**TASK INSTRUCTIONS:** Copy out every line of the data exactly.

---- EXCERPTED DATA

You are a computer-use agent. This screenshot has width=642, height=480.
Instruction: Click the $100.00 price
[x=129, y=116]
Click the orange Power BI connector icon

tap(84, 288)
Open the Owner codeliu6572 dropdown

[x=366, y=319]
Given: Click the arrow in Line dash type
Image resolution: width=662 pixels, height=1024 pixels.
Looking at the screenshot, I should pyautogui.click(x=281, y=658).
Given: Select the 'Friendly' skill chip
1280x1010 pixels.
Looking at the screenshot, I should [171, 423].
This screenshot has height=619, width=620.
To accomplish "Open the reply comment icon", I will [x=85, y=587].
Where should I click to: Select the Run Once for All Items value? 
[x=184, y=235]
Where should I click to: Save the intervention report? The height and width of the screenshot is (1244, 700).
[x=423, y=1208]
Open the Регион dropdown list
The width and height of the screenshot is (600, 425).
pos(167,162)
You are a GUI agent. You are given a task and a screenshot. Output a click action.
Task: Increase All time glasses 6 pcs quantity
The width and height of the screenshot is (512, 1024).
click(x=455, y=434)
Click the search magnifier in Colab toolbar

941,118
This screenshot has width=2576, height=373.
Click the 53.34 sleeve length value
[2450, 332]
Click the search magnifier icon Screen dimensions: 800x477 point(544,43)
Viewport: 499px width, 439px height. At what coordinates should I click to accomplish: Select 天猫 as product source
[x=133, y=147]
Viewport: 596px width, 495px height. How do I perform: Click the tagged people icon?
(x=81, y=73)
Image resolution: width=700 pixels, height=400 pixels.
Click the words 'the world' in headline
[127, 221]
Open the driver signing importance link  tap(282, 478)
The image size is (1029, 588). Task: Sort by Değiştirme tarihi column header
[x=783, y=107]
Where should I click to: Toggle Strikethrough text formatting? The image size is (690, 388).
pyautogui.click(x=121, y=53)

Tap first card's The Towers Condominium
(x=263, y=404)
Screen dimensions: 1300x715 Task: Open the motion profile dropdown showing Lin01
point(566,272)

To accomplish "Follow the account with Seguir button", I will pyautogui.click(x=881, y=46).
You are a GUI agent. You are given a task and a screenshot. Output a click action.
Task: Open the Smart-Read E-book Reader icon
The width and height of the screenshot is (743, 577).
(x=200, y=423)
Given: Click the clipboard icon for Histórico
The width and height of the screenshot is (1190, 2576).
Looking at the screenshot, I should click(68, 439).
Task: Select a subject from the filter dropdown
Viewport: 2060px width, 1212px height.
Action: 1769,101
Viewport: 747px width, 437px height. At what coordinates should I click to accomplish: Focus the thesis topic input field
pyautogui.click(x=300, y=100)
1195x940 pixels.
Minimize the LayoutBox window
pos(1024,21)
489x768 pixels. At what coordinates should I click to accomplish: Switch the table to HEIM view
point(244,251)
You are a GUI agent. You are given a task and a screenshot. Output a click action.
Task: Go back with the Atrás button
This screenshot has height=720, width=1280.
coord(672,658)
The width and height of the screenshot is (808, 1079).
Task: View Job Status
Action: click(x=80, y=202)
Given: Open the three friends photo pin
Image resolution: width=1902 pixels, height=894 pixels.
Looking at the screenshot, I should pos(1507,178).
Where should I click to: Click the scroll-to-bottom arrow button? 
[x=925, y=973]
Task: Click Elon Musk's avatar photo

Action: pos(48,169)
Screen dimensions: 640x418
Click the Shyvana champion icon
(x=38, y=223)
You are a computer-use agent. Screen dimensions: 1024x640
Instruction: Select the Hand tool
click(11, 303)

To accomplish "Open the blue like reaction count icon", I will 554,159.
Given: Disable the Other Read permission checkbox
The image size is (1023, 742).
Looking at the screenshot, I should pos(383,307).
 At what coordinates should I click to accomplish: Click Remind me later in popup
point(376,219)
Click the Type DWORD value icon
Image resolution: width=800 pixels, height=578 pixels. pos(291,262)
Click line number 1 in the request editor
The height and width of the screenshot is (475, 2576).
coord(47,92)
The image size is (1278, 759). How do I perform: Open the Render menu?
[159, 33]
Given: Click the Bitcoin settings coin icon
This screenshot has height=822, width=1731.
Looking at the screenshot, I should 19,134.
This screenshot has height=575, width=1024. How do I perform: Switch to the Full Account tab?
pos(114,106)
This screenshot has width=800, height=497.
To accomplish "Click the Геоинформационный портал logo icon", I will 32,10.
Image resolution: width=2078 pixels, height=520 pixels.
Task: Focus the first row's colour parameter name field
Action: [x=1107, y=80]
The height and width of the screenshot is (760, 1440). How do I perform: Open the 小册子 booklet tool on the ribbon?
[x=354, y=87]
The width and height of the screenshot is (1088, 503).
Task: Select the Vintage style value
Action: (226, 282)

--------

**RESPONSE TO THIS TASK:**
You are a computer-use agent. This screenshot has width=642, height=480.
Instruction: Click the $100.00 price
[x=129, y=116]
Click the orange Power BI connector icon

tap(84, 288)
Open the Owner codeliu6572 dropdown

[x=366, y=319]
Given: Click the arrow in Line dash type
Image resolution: width=662 pixels, height=1024 pixels.
Looking at the screenshot, I should pyautogui.click(x=281, y=658).
Given: Select the 'Friendly' skill chip
1280x1010 pixels.
Looking at the screenshot, I should [171, 423].
This screenshot has height=619, width=620.
To accomplish "Open the reply comment icon", I will [x=85, y=587].
Where should I click to: Select the Run Once for All Items value? 
[x=184, y=235]
Where should I click to: Save the intervention report? The height and width of the screenshot is (1244, 700).
[x=423, y=1208]
Open the Регион dropdown list
The width and height of the screenshot is (600, 425).
pos(167,162)
You are a GUI agent. You are given a task and a screenshot. Output a click action.
Task: Increase All time glasses 6 pcs quantity
The width and height of the screenshot is (512, 1024).
click(x=455, y=434)
Click the search magnifier in Colab toolbar

941,118
This screenshot has width=2576, height=373.
Click the 53.34 sleeve length value
[2450, 332]
Click the search magnifier icon Screen dimensions: 800x477 point(544,43)
Viewport: 499px width, 439px height. At what coordinates should I click to accomplish: Select 天猫 as product source
[x=133, y=147]
Viewport: 596px width, 495px height. How do I perform: Click the tagged people icon?
(x=81, y=73)
Image resolution: width=700 pixels, height=400 pixels.
Click the words 'the world' in headline
[127, 221]
Open the driver signing importance link  tap(282, 478)
The image size is (1029, 588). Task: Sort by Değiştirme tarihi column header
[x=783, y=107]
Where should I click to: Toggle Strikethrough text formatting? The image size is (690, 388).
pyautogui.click(x=121, y=53)

Tap first card's The Towers Condominium
(x=263, y=404)
Screen dimensions: 1300x715 Task: Open the motion profile dropdown showing Lin01
point(566,272)

To accomplish "Follow the account with Seguir button", I will pyautogui.click(x=881, y=46).
You are a GUI agent. You are given a task and a screenshot. Output a click action.
Task: Open the Smart-Read E-book Reader icon
The width and height of the screenshot is (743, 577).
(x=200, y=423)
Given: Click the clipboard icon for Histórico
The width and height of the screenshot is (1190, 2576).
Looking at the screenshot, I should click(68, 439).
Task: Select a subject from the filter dropdown
Viewport: 2060px width, 1212px height.
Action: 1769,101
Viewport: 747px width, 437px height. At what coordinates should I click to accomplish: Focus the thesis topic input field
pyautogui.click(x=300, y=100)
1195x940 pixels.
Minimize the LayoutBox window
pos(1024,21)
489x768 pixels. At what coordinates should I click to accomplish: Switch the table to HEIM view
point(244,251)
You are a GUI agent. You are given a task and a screenshot. Output a click action.
Task: Go back with the Atrás button
This screenshot has height=720, width=1280.
coord(672,658)
The width and height of the screenshot is (808, 1079).
Task: View Job Status
Action: click(x=80, y=202)
Given: Open the three friends photo pin
Image resolution: width=1902 pixels, height=894 pixels.
Looking at the screenshot, I should pos(1507,178).
Where should I click to: Click the scroll-to-bottom arrow button? 
[x=925, y=973]
Task: Click Elon Musk's avatar photo

Action: pos(48,169)
Screen dimensions: 640x418
Click the Shyvana champion icon
(x=38, y=223)
You are a computer-use agent. Screen dimensions: 1024x640
Instruction: Select the Hand tool
click(11, 303)

To accomplish "Open the blue like reaction count icon", I will 554,159.
Given: Disable the Other Read permission checkbox
The image size is (1023, 742).
Looking at the screenshot, I should pos(383,307).
 At what coordinates should I click to accomplish: Click Remind me later in popup
point(376,219)
Click the Type DWORD value icon
Image resolution: width=800 pixels, height=578 pixels. pos(291,262)
Click line number 1 in the request editor
The height and width of the screenshot is (475, 2576).
coord(47,92)
The image size is (1278, 759). How do I perform: Open the Render menu?
[159, 33]
Given: Click the Bitcoin settings coin icon
This screenshot has height=822, width=1731.
Looking at the screenshot, I should 19,134.
This screenshot has height=575, width=1024. How do I perform: Switch to the Full Account tab?
pos(114,106)
This screenshot has width=800, height=497.
To accomplish "Click the Геоинформационный портал logo icon", I will 32,10.
Image resolution: width=2078 pixels, height=520 pixels.
Task: Focus the first row's colour parameter name field
Action: [x=1107, y=80]
The height and width of the screenshot is (760, 1440). How do I perform: Open the 小册子 booklet tool on the ribbon?
[x=354, y=87]
The width and height of the screenshot is (1088, 503).
Task: Select the Vintage style value
Action: (226, 282)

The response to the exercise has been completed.